La Cassazione ha, altresì evidenziato che: “Alla assenza di elementi per affermare la stessa consapevolezza da parte del ricorrente dello sfruttamento della sua prestazione lavorativa per la alterazione delle gare, si aggiunge anche il profilo giuridico che, pur se fosse fondata la tesi di accusa sotto l’aspetto della consapevole partecipazione ai fatti come indicato nei capi di imputazione, non sarebbe integrata una condotta di concorso rilevante ex art. 110 cod. pen. . È certamente necessario – continua la Cassazione – applicare tale ultima disposizione nella sua funzione estensiva della punibilità in quanto è pacificamente escluso, per come formulate le stesse imputazioni, che al ricorrente sia contestato il compimento della azione tipica della turbativa d’asta.

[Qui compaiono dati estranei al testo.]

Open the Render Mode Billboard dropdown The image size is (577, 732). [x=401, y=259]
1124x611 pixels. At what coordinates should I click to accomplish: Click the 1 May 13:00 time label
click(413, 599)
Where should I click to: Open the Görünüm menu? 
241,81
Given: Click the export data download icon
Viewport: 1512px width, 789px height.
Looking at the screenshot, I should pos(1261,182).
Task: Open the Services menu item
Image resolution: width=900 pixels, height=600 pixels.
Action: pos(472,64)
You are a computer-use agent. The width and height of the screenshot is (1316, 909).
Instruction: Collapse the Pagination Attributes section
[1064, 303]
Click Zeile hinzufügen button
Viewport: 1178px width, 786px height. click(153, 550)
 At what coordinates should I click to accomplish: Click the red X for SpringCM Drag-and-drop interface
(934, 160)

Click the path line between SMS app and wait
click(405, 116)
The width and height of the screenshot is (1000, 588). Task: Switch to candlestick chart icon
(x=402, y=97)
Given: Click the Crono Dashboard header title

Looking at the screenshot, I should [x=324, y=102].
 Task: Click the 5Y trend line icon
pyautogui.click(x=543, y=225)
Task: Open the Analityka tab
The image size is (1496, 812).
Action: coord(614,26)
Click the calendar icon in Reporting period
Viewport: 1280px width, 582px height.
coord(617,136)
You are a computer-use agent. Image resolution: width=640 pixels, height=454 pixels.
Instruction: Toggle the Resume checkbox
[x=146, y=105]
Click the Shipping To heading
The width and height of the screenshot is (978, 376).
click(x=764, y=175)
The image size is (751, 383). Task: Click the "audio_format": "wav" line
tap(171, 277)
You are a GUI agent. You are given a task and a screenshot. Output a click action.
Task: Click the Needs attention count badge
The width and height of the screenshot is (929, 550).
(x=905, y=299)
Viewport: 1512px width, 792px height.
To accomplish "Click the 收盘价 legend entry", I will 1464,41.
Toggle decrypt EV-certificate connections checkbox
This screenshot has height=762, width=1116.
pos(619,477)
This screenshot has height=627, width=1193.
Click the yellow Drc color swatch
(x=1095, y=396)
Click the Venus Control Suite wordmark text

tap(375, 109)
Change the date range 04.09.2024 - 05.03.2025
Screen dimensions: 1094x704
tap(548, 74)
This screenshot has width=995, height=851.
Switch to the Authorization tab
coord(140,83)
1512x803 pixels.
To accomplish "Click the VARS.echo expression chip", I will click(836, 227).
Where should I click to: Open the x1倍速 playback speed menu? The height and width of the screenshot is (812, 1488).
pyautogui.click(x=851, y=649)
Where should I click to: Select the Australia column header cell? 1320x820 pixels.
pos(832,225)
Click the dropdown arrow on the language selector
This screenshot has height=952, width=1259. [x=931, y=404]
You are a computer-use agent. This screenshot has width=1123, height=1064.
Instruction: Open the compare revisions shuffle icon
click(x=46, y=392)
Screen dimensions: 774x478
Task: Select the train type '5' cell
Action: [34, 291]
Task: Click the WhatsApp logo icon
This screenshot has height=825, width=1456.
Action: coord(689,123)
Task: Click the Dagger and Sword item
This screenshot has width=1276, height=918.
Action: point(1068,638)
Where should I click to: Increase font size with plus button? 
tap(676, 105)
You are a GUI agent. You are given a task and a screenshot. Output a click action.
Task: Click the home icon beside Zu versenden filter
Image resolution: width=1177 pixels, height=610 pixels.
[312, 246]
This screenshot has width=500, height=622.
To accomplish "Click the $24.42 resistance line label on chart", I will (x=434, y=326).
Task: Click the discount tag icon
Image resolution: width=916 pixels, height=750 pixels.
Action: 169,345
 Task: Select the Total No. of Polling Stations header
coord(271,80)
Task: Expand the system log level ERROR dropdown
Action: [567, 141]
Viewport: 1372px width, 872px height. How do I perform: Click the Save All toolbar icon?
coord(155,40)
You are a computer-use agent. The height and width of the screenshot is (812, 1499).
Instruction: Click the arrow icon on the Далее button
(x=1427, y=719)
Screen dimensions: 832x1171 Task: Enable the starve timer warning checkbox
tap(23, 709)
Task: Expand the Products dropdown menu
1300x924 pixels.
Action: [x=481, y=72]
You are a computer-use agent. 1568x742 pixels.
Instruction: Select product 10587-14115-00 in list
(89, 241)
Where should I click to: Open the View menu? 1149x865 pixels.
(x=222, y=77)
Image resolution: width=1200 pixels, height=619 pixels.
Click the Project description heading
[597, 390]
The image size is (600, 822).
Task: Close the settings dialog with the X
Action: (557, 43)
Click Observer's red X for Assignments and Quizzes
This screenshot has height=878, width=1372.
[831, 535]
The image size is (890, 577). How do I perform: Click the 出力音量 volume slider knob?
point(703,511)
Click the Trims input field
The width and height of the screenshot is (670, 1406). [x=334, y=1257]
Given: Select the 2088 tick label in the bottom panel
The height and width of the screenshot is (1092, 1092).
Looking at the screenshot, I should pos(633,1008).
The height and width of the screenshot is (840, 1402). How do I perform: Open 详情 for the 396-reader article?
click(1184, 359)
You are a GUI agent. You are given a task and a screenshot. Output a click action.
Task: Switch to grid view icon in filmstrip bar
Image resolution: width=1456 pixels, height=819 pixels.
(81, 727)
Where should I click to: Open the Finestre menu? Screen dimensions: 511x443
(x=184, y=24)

La Suprema Corte ha, pertanto, concluso disponendo l’annullamento senza rinvio dell’ordinanza di custodia cautelare sul presupposto che: “Una volta esclusa che la condotta materiale integri un concorso materiale nel reato, diviene del tutto irrilevante il fatto che il ricorrente sapesse o non sapesse dell’attività illecita in corso, potendo, nel primo caso, tutt’al più parlarsi di una condotta di “connivenza” del tutto irrilevante ai fini della responsabilità penale. La completa esposizione degli elementi a carico nel provvedimento impugnato ed in quello del gip, che riprendevano gli atti degli inquirenti, non consente di ritenere alcuna possibilità di giungere alla affermazione di responsabilità essendo questa esclusa dalla stessa prospettazione dell’accusa. Né, ovviamente, una volta smentita la tesi di accusa nel senso che quanto contestato non può integrare concorso nel reato, il rinvio può disporsi per una eventuale nuova e diversa formulazione dell’accusa. L’annullamento va, per queste ragioni, disposto senza rinvio”.
L’Avvocato Antonino Napoli, in seguito alla lettura delle motivazioni della sentenza della Cassazione, ha espresso vivo compiacimento “per l’integrale accoglimento della propria tesi difensiva che ha dimostrato, con l’annullamento senza rinvio, l’estraneità del geometra Rocco Leva alle condotte illecite che la Procura Distrettuale Antimafia di Reggio Calabria gli ha contestato.